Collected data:
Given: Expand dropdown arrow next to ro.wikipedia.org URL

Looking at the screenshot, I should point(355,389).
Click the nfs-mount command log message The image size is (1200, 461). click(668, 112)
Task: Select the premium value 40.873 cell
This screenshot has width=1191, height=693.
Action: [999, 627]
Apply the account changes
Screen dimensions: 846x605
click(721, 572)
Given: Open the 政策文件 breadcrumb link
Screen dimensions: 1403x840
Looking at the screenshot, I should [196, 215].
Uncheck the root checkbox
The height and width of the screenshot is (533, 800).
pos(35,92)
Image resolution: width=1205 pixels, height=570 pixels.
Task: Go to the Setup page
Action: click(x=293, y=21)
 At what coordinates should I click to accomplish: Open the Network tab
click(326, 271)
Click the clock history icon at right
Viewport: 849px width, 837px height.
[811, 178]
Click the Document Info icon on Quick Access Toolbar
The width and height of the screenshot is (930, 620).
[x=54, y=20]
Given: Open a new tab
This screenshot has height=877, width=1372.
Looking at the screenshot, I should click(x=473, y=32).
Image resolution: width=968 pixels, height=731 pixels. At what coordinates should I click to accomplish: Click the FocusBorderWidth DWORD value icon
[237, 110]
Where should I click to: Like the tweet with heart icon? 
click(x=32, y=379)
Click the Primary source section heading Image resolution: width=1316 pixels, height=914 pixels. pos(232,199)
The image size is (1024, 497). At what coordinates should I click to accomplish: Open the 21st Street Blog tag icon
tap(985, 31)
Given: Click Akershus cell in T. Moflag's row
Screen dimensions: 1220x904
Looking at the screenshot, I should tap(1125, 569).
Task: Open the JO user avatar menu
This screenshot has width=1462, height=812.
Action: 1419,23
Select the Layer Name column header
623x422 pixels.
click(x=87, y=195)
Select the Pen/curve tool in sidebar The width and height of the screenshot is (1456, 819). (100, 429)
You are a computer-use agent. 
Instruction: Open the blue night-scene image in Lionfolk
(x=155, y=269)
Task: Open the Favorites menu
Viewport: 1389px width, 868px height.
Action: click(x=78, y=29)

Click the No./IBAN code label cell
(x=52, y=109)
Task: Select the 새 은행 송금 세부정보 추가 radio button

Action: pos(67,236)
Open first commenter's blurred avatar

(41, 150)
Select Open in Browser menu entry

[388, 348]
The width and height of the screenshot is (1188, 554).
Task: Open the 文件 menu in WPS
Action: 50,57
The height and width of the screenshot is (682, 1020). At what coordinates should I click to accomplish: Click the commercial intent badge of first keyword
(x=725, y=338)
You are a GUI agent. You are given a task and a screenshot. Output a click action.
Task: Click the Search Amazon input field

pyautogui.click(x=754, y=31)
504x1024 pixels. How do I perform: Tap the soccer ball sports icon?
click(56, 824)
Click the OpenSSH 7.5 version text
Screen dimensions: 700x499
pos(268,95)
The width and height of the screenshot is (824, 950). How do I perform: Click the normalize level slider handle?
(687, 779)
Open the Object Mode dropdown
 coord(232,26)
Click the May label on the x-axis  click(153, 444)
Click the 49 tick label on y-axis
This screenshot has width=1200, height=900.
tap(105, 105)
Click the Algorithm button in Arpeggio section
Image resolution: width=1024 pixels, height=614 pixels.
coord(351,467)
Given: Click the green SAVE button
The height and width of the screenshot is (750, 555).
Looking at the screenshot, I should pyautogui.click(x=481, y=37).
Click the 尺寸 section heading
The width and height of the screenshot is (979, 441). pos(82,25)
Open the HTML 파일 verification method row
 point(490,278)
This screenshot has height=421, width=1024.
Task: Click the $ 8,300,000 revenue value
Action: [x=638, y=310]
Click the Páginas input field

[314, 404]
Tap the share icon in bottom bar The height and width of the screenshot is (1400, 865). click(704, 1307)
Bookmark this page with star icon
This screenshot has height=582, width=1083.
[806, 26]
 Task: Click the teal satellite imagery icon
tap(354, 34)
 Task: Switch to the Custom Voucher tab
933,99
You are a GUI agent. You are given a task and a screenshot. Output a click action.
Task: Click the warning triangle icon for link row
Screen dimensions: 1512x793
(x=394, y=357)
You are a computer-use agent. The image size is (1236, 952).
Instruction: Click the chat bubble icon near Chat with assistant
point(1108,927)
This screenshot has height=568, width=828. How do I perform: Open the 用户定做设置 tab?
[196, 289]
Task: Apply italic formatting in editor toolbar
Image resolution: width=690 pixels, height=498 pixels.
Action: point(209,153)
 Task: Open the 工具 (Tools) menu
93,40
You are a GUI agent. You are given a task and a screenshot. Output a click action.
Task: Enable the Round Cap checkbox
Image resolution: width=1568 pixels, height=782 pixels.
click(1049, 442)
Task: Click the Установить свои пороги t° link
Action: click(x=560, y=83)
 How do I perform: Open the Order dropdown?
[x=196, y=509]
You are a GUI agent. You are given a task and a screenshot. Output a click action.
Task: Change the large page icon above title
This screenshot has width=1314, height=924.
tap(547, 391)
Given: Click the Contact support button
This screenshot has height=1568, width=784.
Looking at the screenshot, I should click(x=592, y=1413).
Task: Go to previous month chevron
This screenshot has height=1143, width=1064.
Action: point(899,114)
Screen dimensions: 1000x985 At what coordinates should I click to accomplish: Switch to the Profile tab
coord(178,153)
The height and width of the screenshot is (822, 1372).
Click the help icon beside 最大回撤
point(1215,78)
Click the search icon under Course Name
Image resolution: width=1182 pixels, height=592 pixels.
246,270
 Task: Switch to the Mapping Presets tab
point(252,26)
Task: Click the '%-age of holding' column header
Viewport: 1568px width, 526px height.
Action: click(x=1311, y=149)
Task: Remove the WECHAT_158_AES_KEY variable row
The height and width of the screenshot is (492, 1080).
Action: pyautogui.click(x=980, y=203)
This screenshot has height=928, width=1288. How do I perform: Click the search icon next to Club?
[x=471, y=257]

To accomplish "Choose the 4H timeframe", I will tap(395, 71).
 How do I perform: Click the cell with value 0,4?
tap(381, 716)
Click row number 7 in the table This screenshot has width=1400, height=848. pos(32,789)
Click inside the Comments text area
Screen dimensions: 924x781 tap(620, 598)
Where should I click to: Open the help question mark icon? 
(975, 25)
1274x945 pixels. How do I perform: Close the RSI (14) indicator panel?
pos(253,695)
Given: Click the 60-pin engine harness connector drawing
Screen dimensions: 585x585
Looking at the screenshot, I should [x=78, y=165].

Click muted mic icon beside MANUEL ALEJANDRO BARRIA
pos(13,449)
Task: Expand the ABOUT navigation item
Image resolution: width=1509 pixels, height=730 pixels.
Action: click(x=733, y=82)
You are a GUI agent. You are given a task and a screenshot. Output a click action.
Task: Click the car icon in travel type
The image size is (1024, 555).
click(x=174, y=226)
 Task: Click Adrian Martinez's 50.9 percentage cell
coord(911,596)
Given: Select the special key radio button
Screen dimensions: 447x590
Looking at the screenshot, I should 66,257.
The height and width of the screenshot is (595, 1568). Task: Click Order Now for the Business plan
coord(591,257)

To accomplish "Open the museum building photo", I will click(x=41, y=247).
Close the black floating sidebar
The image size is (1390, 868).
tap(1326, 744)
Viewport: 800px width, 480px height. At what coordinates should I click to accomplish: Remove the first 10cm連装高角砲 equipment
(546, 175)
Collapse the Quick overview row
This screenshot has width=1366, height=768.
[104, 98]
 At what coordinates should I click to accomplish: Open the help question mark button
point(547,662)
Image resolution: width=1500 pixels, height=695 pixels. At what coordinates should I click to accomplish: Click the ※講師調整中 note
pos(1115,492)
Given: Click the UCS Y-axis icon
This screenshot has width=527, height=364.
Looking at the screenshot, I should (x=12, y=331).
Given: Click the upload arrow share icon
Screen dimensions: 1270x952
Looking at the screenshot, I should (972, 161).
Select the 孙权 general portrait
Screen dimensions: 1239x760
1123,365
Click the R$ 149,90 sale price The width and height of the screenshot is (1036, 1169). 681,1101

About this task – Restate, please, word for word the span of records running from the first line to the line bearing "Given: Open the 政策文件 breadcrumb link", both included, and nothing outside it.

Task solution –
Given: Expand dropdown arrow next to ro.wikipedia.org URL

Looking at the screenshot, I should point(355,389).
Click the nfs-mount command log message The image size is (1200, 461). click(668, 112)
Task: Select the premium value 40.873 cell
This screenshot has width=1191, height=693.
Action: [999, 627]
Apply the account changes
Screen dimensions: 846x605
click(721, 572)
Given: Open the 政策文件 breadcrumb link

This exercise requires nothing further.